#### [What is needed]
Arrange the material as a JSON list of strings with one string per line, leaving out blank lines.

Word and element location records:
----

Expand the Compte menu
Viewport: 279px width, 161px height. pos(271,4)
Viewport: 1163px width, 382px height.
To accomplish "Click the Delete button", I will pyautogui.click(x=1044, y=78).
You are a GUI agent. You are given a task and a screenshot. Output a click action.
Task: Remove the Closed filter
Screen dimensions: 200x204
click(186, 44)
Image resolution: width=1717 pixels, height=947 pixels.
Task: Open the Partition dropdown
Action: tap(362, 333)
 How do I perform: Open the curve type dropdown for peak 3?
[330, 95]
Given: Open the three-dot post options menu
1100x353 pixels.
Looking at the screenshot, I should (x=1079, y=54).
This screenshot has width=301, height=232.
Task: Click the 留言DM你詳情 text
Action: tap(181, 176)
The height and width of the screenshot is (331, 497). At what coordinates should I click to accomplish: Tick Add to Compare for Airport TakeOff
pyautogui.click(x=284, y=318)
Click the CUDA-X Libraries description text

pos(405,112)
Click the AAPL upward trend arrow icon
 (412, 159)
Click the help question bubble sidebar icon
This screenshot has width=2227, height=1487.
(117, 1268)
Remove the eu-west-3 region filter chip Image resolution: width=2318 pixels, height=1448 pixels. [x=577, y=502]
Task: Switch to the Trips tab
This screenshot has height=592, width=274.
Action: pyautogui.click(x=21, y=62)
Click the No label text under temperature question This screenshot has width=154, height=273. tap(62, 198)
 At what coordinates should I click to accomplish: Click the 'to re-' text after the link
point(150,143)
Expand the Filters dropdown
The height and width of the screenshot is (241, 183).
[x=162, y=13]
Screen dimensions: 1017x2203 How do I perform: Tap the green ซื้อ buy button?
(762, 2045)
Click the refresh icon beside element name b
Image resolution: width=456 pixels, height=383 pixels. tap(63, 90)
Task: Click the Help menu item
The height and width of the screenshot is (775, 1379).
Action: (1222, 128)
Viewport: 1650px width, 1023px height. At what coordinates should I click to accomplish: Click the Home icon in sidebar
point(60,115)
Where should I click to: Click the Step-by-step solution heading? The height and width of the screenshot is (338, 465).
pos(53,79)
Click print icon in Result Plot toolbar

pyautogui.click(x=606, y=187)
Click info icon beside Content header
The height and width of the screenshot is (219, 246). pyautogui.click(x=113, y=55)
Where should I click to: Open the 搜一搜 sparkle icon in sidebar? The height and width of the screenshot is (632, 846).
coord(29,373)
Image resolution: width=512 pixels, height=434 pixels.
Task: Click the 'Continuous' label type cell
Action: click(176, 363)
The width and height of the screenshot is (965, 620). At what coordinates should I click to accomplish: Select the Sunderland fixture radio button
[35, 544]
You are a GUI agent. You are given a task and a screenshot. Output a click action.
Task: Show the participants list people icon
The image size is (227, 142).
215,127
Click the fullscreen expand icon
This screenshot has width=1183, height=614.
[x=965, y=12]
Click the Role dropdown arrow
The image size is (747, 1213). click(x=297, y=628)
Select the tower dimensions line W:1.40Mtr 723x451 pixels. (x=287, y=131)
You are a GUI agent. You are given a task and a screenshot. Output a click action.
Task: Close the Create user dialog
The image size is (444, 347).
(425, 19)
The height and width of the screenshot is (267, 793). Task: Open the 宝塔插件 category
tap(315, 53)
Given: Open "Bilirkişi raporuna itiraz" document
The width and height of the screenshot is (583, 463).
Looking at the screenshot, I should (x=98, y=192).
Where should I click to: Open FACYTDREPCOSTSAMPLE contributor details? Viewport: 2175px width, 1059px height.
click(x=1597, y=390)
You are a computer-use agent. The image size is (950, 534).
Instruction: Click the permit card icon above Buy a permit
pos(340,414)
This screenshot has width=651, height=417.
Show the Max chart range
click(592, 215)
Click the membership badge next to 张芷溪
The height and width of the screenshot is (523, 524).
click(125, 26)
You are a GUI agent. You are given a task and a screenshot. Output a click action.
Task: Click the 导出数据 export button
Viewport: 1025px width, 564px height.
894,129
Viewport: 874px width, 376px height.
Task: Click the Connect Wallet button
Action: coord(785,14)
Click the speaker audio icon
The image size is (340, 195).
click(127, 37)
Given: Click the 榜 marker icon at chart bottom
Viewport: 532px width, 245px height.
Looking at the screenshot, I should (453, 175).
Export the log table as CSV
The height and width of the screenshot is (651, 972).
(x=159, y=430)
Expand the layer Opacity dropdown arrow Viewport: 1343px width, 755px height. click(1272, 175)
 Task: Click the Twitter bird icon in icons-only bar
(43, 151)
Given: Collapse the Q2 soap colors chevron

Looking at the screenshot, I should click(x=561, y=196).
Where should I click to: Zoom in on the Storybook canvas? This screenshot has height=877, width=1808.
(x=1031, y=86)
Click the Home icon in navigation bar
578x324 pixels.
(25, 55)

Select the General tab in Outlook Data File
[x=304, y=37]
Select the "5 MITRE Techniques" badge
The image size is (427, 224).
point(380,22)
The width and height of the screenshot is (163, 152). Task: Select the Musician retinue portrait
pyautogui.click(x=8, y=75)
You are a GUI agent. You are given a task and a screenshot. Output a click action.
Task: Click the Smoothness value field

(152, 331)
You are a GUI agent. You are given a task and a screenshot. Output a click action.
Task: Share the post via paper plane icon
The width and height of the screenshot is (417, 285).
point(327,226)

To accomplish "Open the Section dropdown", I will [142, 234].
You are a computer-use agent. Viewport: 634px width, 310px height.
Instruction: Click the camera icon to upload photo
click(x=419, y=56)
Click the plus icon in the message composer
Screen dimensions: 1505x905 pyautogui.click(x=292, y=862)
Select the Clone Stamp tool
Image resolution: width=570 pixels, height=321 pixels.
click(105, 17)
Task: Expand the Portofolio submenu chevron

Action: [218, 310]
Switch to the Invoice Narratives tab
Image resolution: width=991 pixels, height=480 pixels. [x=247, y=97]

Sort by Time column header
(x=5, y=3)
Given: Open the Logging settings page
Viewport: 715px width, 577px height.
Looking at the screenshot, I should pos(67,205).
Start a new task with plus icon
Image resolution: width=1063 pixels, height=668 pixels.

----

#### [Exercise output]
[
  "Expand the Compte menu",
  "Viewport: 279px width, 161px height. pos(271,4)",
  "Viewport: 1163px width, 382px height.",
  "To accomplish \"Click the Delete button\", I will pyautogui.click(x=1044, y=78).",
  "You are a GUI agent. You are given a task and a screenshot. Output a click action.",
  "Task: Remove the Closed filter",
  "Screen dimensions: 200x204",
  "click(186, 44)",
  "Image resolution: width=1717 pixels, height=947 pixels.",
  "Task: Open the Partition dropdown",
  "Action: tap(362, 333)",
  " How do I perform: Open the curve type dropdown for peak 3?",
  "[330, 95]",
  "Given: Open the three-dot post options menu",
  "1100x353 pixels.",
  "Looking at the screenshot, I should (x=1079, y=54).",
  "This screenshot has width=301, height=232.",
  "Task: Click the 留言DM你詳情 text",
  "Action: tap(181, 176)",
  "The height and width of the screenshot is (331, 497). At what coordinates should I click to accomplish: Tick Add to Compare for Airport TakeOff",
  "pyautogui.click(x=284, y=318)",
  "Click the CUDA-X Libraries description text",
  "pos(405,112)",
  "Click the AAPL upward trend arrow icon",
  " (412, 159)",
  "Click the help question bubble sidebar icon",
  "This screenshot has width=2227, height=1487.",
  "(117, 1268)",
  "Remove the eu-west-3 region filter chip Image resolution: width=2318 pixels, height=1448 pixels. [x=577, y=502]",
  "Task: Switch to the Trips tab",
  "This screenshot has height=592, width=274.",
  "Action: pyautogui.click(x=21, y=62)",
  "Click the No label text under temperature question This screenshot has width=154, height=273. tap(62, 198)",
  " At what coordinates should I click to accomplish: Click the 'to re-' text after the link",
  "point(150,143)",
  "Expand the Filters dropdown",
  "The height and width of the screenshot is (241, 183).",
  "[x=162, y=13]",
  "Screen dimensions: 1017x2203 How do I perform: Tap the green ซื้อ buy button?",
  "(762, 2045)",
  "Click the refresh icon beside element name b",
  "Image resolution: width=456 pixels, height=383 pixels. tap(63, 90)",
  "Task: Click the Help menu item",
  "The height and width of the screenshot is (775, 1379).",
  "Action: (1222, 128)",
  "Viewport: 1650px width, 1023px height. At what coordinates should I click to accomplish: Click the Home icon in sidebar",
  "point(60,115)",
  "Where should I click to: Click the Step-by-step solution heading? The height and width of the screenshot is (338, 465).",
  "pos(53,79)",
  "Click print icon in Result Plot toolbar",
  "pyautogui.click(x=606, y=187)",
  "Click info icon beside Content header",
  "The height and width of the screenshot is (219, 246). pyautogui.click(x=113, y=55)",
  "Where should I click to: Open the 搜一搜 sparkle icon in sidebar? The height and width of the screenshot is (632, 846).",
  "coord(29,373)",
  "Image resolution: width=512 pixels, height=434 pixels.",
  "Task: Click the 'Continuous' label type cell",
  "Action: click(176, 363)",
  "The width and height of the screenshot is (965, 620). At what coordinates should I click to accomplish: Select the Sunderland fixture radio button",
  "[35, 544]",
  "You are a GUI agent. You are given a task and a screenshot. Output a click action.",
  "Task: Show the participants list people icon",
  "The image size is (227, 142).",
  "215,127",
  "Click the fullscreen expand icon",
  "This screenshot has width=1183, height=614.",
  "[x=965, y=12]",
  "Click the Role dropdown arrow",
  "The image size is (747, 1213). click(x=297, y=628)",
  "Select the tower dimensions line W:1.40Mtr 723x451 pixels. (x=287, y=131)",
  "You are a GUI agent. You are given a task and a screenshot. Output a click action.",
  "Task: Close the Create user dialog",
  "The image size is (444, 347).",
  "(425, 19)",
  "The height and width of the screenshot is (267, 793). Task: Open the 宝塔插件 category",
  "tap(315, 53)",
  "Given: Open \"Bilirkişi raporuna itiraz\" document",
  "The width and height of the screenshot is (583, 463).",
  "Looking at the screenshot, I should (x=98, y=192).",
  "Where should I click to: Open FACYTDREPCOSTSAMPLE contributor details? Viewport: 2175px width, 1059px height.",
  "click(x=1597, y=390)",
  "You are a computer-use agent. The image size is (950, 534).",
  "Instruction: Click the permit card icon above Buy a permit",
  "pos(340,414)",
  "This screenshot has width=651, height=417.",
  "Show the Max chart range",
  "click(592, 215)",
  "Click the membership badge next to 张芷溪",
  "The height and width of the screenshot is (523, 524).",
  "click(125, 26)",
  "You are a GUI agent. You are given a task and a screenshot. Output a click action.",
  "Task: Click the 导出数据 export button",
  "Viewport: 1025px width, 564px height.",
  "894,129",
  "Viewport: 874px width, 376px height.",
  "Task: Click the Connect Wallet button",
  "Action: coord(785,14)",
  "Click the speaker audio icon",
  "The image size is (340, 195).",
  "click(127, 37)",
  "Given: Click the 榜 marker icon at chart bottom",
  "Viewport: 532px width, 245px height.",
  "Looking at the screenshot, I should (453, 175).",
  "Export the log table as CSV",
  "The height and width of the screenshot is (651, 972).",
  "(x=159, y=430)",
  "Expand the layer Opacity dropdown arrow Viewport: 1343px width, 755px height. click(1272, 175)",
  " Task: Click the Twitter bird icon in icons-only bar",
  "(43, 151)",
  "Given: Collapse the Q2 soap colors chevron",
  "Looking at the screenshot, I should click(x=561, y=196).",
  "Where should I click to: Zoom in on the Storybook canvas? This screenshot has height=877, width=1808.",
  "(x=1031, y=86)",
  "Click the Home icon in navigation bar",
  "578x324 pixels.",
  "(25, 55)",
  "Select the General tab in Outlook Data File",
  "[x=304, y=37]",
  "Select the \"5 MITRE Techniques\" badge",
  "The image size is (427, 224).",
  "point(380,22)",
  "The width and height of the screenshot is (163, 152). Task: Select the Musician retinue portrait",
  "pyautogui.click(x=8, y=75)",
  "You are a GUI agent. You are given a task and a screenshot. Output a click action.",
  "Task: Click the Smoothness value field",
  "(152, 331)",
  "You are a GUI agent. You are given a task and a screenshot. Output a click action.",
  "Task: Share the post via paper plane icon",
  "The width and height of the screenshot is (417, 285).",
  "point(327,226)",
  "To accomplish \"Open the Section dropdown\", I will [142, 234].",
  "You are a computer-use agent. Viewport: 634px width, 310px height.",
  "Instruction: Click the camera icon to upload photo",
  "click(x=419, y=56)",
  "Click the plus icon in the message composer",
  "Screen dimensions: 1505x905 pyautogui.click(x=292, y=862)",
  "Select the Clone Stamp tool",
  "Image resolution: width=570 pixels, height=321 pixels.",
  "click(105, 17)",
  "Task: Expand the Portofolio submenu chevron",
  "Action: [218, 310]",
  "Switch to the Invoice Narratives tab",
  "Image resolution: width=991 pixels, height=480 pixels. [x=247, y=97]",
  "Sort by Time column header",
  "(x=5, y=3)",
  "Given: Open the Logging settings page",
  "Viewport: 715px width, 577px height.",
  "Looking at the screenshot, I should pos(67,205).",
  "Start a new task with plus icon",
  "Image resolution: width=1063 pixels, height=668 pixels."
]